California is in the midst of a major shift in terms of how rooftop solar PV, smart inverters, behind-the-meter batteries, smart thermostats and EV chargers, and other distributed energy resources will be valued as part of the grid.

Like many such big policy measures, it’s moving slowly, but tectonically, with subtle behind-the-scenes shifts that could determine the outcome of billions of dollars' worth of investment.

Over the past few months, we’ve seen rumblings of conflict emerge between Pacific Gas & Electric, Southern California Edison and San Diego Gas & Electric on one side, and environmental and clean energy industry groups on the other, over one such policy thread with big implications. It’s part of the California Public Utilities Commission Distribution Resources Plan (DRP) proceeding -- more specifically, the locational net benefits analysis (LNBA) portion.

In recent CPUC filings, groups including the Environmental Defense Fund, Vote Solar, and the Center for Sustainable Energy have been voicing concern over what they say are gaps in the utilities’ proposed LNBA metrics, methods and pilot projects. Central to their complaint is the decision by utilities so far to stick to their tried-and-true method of identifying, valuing and bidding out contracts for distributed energy resources (DERs) to provide locational net benefits -- and remain silent on alternative methods.
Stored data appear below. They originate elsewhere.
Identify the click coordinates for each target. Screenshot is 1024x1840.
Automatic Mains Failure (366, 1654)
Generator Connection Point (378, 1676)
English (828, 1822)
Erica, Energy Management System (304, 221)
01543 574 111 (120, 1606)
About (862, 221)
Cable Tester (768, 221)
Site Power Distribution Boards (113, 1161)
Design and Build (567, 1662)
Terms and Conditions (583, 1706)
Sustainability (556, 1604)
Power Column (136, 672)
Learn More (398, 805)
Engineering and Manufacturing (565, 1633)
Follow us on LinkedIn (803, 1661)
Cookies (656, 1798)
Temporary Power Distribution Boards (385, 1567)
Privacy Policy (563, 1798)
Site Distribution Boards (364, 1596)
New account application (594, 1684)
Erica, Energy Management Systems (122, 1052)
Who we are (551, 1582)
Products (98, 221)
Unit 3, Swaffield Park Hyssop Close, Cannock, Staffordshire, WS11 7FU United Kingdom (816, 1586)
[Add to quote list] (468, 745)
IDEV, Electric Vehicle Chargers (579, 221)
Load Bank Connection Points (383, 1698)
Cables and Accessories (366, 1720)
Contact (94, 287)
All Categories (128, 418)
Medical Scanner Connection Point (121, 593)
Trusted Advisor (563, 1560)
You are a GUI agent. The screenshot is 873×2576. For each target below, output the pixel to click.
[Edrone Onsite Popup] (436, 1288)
The Center for Sustainable Energy (CSE) sets it out pretty clearly in its March CPUC comments:  

The investor‐owned utilities have framed the issue of DER locational value in black-and-white terms -- DERs procured through utility competitive solicitations to defer specific investments have locational value, while all other DER growth is viewed as consumer-driven and has no locational value. 

What these groups are looking for instead is some form of transparent calculation of the real costs and benefits of DERs of various types across the grid. One term for it is distribution marginal cost, or DMC. Simply put, it's a value at individual nodes of the distribution grid of DERs’ real-time energy generation or load reduction, voltage and frequency support, resiliency, capacity, flexibility and environmental benefits, all in relation to the wires, poles and transformers alternative -- not just in the moment, but for decades to come. 
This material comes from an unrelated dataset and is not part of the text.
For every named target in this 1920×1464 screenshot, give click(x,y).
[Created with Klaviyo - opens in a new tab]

There’s no policy mechanism for bringing a DMC metric like this into use at present, although the sister proceeding to the DRP, called Integrated Distributed Energy Resources (IDER), is taking on that challenge. Utilities have always built and maintained their distribution grids on their own internal cost and benefit measures, based on a guaranteed rate of return on investments deemed fair and accurate enough by state regulators to pass on to ratepayers. They can’t be blamed for taking the tested RFP route, rather than trusting hundreds of millions of dollars of plans to an untested valuation meant to draw DER investment from the private sector.

But the ground rules being established today could have an outsized influence on how DERs end up being valued in California's broader regulatory restructuring, the Environmental Defense Fund wrote in a January filing. “Planning processes that encourage beneficial DERs at the locational level could spill over to the wider utility system, thereby creating expansive value. Likewise, transactive structures could provide flexible, value-based customer-driven opportunities to harvest DER benefits. Conversely, utility planning processes that codify DER investments to direct benefits primarily or solely to the utility could degrade customer choice and crowd out other valuable expenditures.”

Locational net benefits, or the plus side of the DER-to-grid equation

The CPUC launched the DRP in 2014 with the goal of getting PG&E, SCE and SDG&E to shift a portion of their billion-dollar annual distribution grid upgrade investments to DER alternatives. To inform the policy around this cost-shifting concept, the DRP set up two key metrics.

The first is integrated capacity analysis, or ICA, which collects location-specific circuit data to know how much new DER capacity any particular area can handle. The online DER interconnection maps released by the three IOUs last year apply circuit-by-circuit DER capacity ratings using data that’s being built into each one’s ICA framework, for example, and it’s the subject of the first set of pilot projects each utility will be doing as part of the DRP.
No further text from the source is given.